#### Listed records:
————

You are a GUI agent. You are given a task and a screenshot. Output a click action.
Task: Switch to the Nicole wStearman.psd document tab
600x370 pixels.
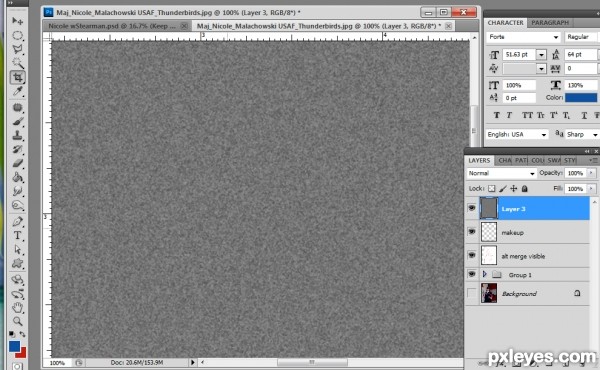pyautogui.click(x=112, y=26)
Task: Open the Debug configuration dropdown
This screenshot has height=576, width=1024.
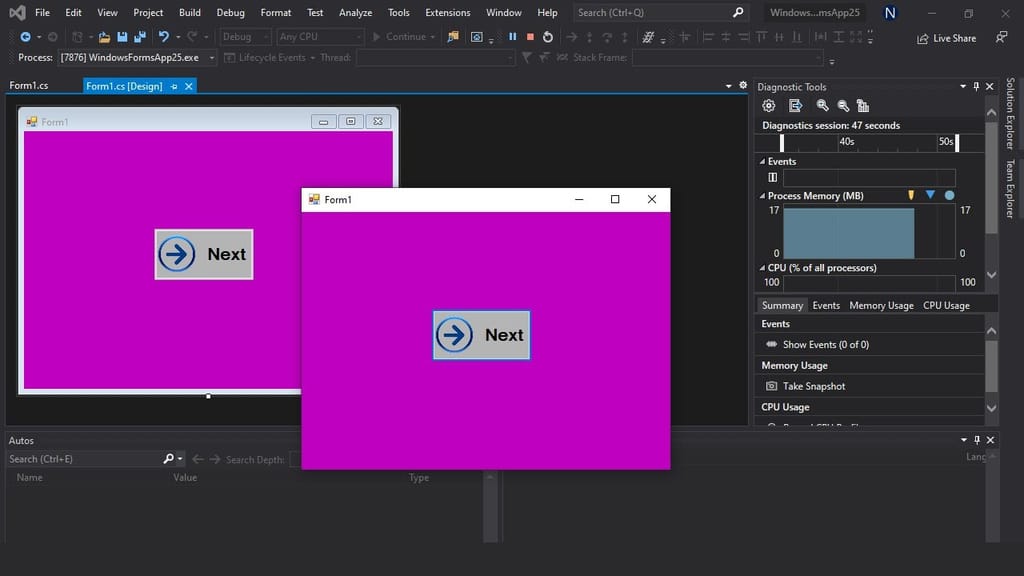Action: point(247,36)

————

#### What the task asks:
Repeat the entries word for word and skip the pictures.

#### Exercise result:
You are a GUI agent. You are given a task and a screenshot. Output a click action.
Task: Switch to the Nicole wStearman.psd document tab
600x370 pixels.
pyautogui.click(x=112, y=26)
Task: Open the Debug configuration dropdown
This screenshot has height=576, width=1024.
Action: point(247,36)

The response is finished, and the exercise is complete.